E da distância, do outro que vem de tão longe, o sorriso e o gesto de proximidade de quem te oferece um delicioso e desconhecido refresco numa tarde quente de Verão.
Vem este texto falar-vos de Saba e Masood, jovem casal paquistanês, muçulmano, e vizinhos de curta duração. Correspondo igualmente ao cumprimento de levar a mão ao peito e abri-la em direção ao outro, saudação fraterna e religiosa. Curiosamente, é sempre ela que toma a iniciativa da conversa, falando em inglês, língua que usa com fluência. Muito nova, atenta, querendo saber mais, envolvendo a cabeça com um comprido lenço que se prolonga pelos ombros quando vem à rua, mas rosto livre. Ele, mais reservado, não falando inglês e mal compreendendo o português, resume a sua sociabilidade ao sorriso simpático e à saudação de levar a mão ao coração, como se dissesse – estou contigo, irmão.
Trabalham ambos num restaurante da cidade, onde Saba se apresenta de maneira ocidental, calças de ganga e cabeça descoberta. Contaram-me que quando chegaram a Silves, olhando a cidade do alto da estrada, tiveram o sentimento ou a revelação de que esta seria a sua cidade, o lugar onde a promessa de futuro se cumpriria.

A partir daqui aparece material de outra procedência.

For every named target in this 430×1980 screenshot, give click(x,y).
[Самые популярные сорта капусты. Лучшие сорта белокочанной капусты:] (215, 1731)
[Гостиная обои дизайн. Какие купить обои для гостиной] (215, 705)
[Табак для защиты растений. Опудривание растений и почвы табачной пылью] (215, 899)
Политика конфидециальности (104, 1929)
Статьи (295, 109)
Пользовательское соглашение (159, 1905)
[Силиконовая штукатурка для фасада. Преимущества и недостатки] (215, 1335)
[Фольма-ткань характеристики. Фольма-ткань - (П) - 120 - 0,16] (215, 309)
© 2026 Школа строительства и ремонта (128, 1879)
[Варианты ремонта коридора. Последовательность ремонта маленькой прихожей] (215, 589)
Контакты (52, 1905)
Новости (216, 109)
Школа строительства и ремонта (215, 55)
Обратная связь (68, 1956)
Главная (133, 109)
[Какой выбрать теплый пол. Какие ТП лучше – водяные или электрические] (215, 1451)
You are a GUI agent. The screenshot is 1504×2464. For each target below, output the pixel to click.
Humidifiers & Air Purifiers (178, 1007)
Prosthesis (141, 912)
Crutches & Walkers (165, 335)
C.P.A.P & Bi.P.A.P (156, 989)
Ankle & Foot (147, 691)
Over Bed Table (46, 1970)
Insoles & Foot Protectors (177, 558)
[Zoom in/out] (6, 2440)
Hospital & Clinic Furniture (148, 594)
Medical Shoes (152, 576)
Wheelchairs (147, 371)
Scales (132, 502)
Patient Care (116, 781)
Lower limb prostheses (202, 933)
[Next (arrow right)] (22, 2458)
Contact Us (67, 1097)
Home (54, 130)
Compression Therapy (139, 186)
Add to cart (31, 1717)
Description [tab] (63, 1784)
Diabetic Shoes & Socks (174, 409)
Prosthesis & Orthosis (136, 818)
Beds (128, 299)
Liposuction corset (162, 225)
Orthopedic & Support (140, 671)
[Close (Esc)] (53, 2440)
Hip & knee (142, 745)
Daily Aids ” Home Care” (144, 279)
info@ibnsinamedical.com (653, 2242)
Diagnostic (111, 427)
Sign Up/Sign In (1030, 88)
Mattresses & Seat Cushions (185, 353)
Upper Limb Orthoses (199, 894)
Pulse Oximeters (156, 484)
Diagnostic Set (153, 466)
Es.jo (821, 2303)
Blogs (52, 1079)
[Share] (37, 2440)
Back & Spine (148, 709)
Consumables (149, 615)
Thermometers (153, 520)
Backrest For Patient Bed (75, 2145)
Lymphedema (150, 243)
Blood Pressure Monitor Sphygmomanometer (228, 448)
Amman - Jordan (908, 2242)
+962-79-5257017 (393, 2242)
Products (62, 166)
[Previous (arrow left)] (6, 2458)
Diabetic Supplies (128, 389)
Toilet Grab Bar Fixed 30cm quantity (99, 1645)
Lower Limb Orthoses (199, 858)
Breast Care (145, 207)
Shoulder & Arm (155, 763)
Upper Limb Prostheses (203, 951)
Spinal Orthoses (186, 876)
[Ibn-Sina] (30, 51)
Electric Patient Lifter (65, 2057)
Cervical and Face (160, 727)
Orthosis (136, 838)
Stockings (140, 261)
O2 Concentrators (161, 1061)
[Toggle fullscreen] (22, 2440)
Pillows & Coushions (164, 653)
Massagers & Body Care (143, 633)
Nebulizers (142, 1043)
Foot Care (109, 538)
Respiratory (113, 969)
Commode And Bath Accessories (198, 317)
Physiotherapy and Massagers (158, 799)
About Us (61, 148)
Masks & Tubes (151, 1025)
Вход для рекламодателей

Cruzando o tempo, de maneira fantástica e anacrónica, imaginei o que pensaria o jovem Al Mutamid, príncipe e poeta, tão saudoso dos lugares da sua juventude silvense, deste humilde casal do séc. XXI, não guerreiro, não conquistador, migrantes apenas da fortuna que foge à miséria, mas igualmente muçulmanos em tempos diferentes.
Na sociedade portuguesa atual, com milhares de imigrantes das mais variadas proveniências, a novidade da sua presença nas nossas ruas e locais de trabalho e convívio é um dos desafios maiores à nossa capacidade de partilha humana e integração social.
O outro como amigo, o outro como inferno, o outro como mistério, o outro como igual…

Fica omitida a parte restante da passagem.